Recorded information section start

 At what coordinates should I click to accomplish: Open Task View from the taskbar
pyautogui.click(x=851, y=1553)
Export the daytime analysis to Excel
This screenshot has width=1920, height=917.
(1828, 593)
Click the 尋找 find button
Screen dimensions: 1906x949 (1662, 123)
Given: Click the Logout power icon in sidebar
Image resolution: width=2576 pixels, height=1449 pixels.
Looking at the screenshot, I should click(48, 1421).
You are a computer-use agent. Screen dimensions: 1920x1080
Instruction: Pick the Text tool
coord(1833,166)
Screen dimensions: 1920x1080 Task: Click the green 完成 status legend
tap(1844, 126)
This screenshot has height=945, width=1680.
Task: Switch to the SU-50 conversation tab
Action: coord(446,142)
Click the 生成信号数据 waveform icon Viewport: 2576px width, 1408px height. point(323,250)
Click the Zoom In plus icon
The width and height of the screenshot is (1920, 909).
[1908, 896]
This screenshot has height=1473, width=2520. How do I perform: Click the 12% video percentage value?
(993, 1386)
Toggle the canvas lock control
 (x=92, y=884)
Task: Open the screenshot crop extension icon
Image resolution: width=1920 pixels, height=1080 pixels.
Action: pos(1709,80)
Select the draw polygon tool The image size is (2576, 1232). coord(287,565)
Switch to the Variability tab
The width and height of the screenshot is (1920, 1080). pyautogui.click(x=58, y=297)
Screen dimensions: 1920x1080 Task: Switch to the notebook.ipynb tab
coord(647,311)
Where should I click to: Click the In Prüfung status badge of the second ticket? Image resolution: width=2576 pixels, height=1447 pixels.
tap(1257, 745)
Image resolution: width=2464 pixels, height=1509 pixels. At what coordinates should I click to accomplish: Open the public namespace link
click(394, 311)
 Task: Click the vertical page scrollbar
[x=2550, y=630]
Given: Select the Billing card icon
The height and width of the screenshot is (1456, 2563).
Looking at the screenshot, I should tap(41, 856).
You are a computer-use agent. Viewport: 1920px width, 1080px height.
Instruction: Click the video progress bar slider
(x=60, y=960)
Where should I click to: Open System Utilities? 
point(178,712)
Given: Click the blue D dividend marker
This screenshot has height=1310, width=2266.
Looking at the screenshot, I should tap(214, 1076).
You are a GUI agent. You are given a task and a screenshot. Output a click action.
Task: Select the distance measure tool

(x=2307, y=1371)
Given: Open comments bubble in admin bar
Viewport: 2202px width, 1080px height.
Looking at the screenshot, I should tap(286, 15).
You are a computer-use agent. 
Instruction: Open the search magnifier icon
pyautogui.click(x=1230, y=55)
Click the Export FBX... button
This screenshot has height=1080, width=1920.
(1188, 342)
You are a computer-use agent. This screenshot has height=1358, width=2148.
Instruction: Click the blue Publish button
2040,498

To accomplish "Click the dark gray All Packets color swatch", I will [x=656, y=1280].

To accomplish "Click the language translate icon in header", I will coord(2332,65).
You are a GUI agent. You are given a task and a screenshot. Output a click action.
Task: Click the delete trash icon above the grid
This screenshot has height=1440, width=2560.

Recorded information section end

▸ Exercise prompt: Please transcribe only the lines in the records above running from the line that has "Instruction: Pick the Text tool" through the line that has "Task: Open the screenshot crop extension icon", both included, exactly as they appear.

▸ Written response:
Instruction: Pick the Text tool
coord(1833,166)
Screen dimensions: 1920x1080 Task: Click the green 完成 status legend
tap(1844, 126)
This screenshot has height=945, width=1680.
Task: Switch to the SU-50 conversation tab
Action: coord(446,142)
Click the 生成信号数据 waveform icon Viewport: 2576px width, 1408px height. point(323,250)
Click the Zoom In plus icon
The width and height of the screenshot is (1920, 909).
[1908, 896]
This screenshot has height=1473, width=2520. How do I perform: Click the 12% video percentage value?
(993, 1386)
Toggle the canvas lock control
 (x=92, y=884)
Task: Open the screenshot crop extension icon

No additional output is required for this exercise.